Bishop Notice warns Jamaica faces moral crisis as school violence and lewd culture spread
WESTERN BUREAU: Jamaica is widely seen as a society that has lost its grip on discipline, after years of slipping moral standards that church leaders say must be reversed if the country is to keep its identity as a God-fearing nation.
Speaking at the National Workers’ Week and Labour Day Thanksgiving Church Service at St John’s Methodist Church in Montego Bay, St James, on Sunday, Bishop Dr Roy Notice, who chairs the Jamaica Umbrella Group of Churches, pointed to recent accounts of campus brawls and hostile conduct among young people, as well as violence across communities, as signs that Jamaicans have grown accustomed to breaking rules without shame.

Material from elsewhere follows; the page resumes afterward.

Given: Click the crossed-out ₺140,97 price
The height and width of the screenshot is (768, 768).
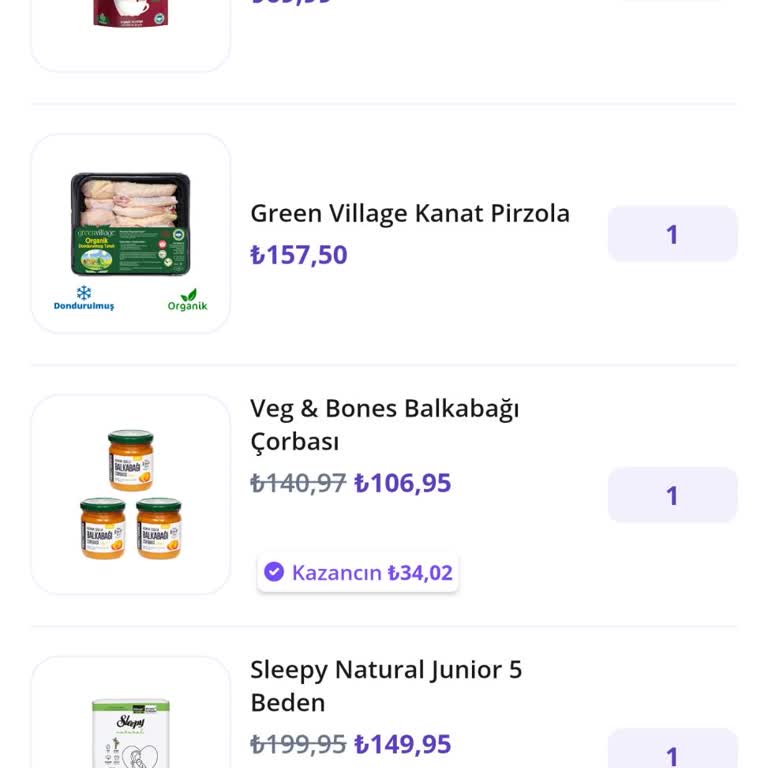Looking at the screenshot, I should (x=298, y=484).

“Jamaica needs discipline, because we are battling deep indiscipline in this society. We see it in school fights, a kind of unfathomable aggression among not only children, but on the streets and in our relationships with each other. We see the disrespect shown to teachers, the reckless behaviour on the roads, impatience in traffic, refusal to wait, refusal to yield, refusal to obey laws, unless a man dressed in blue (police officer) is watching,” Notice said.
“Too much of our public space is filled and polluted by vulgarity, lewdness, meanness, selfishness, violence, and messages that pull our young people away from decency. Indiscipline is not just a school problem or a traffic problem; it is a soul problem, and one of the things that we lament is that, if we are not careful, the nation is becoming de-souled, where ‘we nuh feel no way’ about certain things as they unfold in the nation,” Notice added.
Campus safety has dominated headlines in recent months. Among the latest cases, several fights were reported on the grounds of St Elizabeth Technical High School (STETHS) on May 6. In one encounter, a blade was allegedly used and officers were called in, leading administrators to cancel classes for the next day.
Four STETHS pupils, aged 13 to 15, have since been charged with assault occasioning bodily harm in connection with those clashes.
Earlier, on March 4, 16-year-old Devonie Shearer, a student at Ocho Rios High School, died after a metal chair struck his head during an argument with a 17-year-old schoolmate. The older teen has been charged with murder.
Notice also cited figures suggesting residents spent close to $500 million on subscriptions to the adult platform OnlyFans in 2025, treating that spending as proof that crude entertainment is now treated as ordinary rather than offensive to Jamaica’s Christian image.
“I was a little taken aback the other day, when in the public space it was reported that Jamaicans spent hundreds of millions of dollars on online adult content subscriptions. Further, there are street events where people come skimpily dressed, gyrating on each other, and they have become a part of the emerging, defining culture,” said Notice.
“It is cause for pause, and we must ask, are our appetites costing us morally, spiritually, and relationally? A nation under God cannot be governed by unholy appetites; we cannot complain in one breath about broken families, and then feed into the desires that we cannot discipline. The Word of the Lord calls us to holy restraint, not bodies ruled by impulse, but a people who use their gifts and their bodies to honour Almighty God,” Notice said.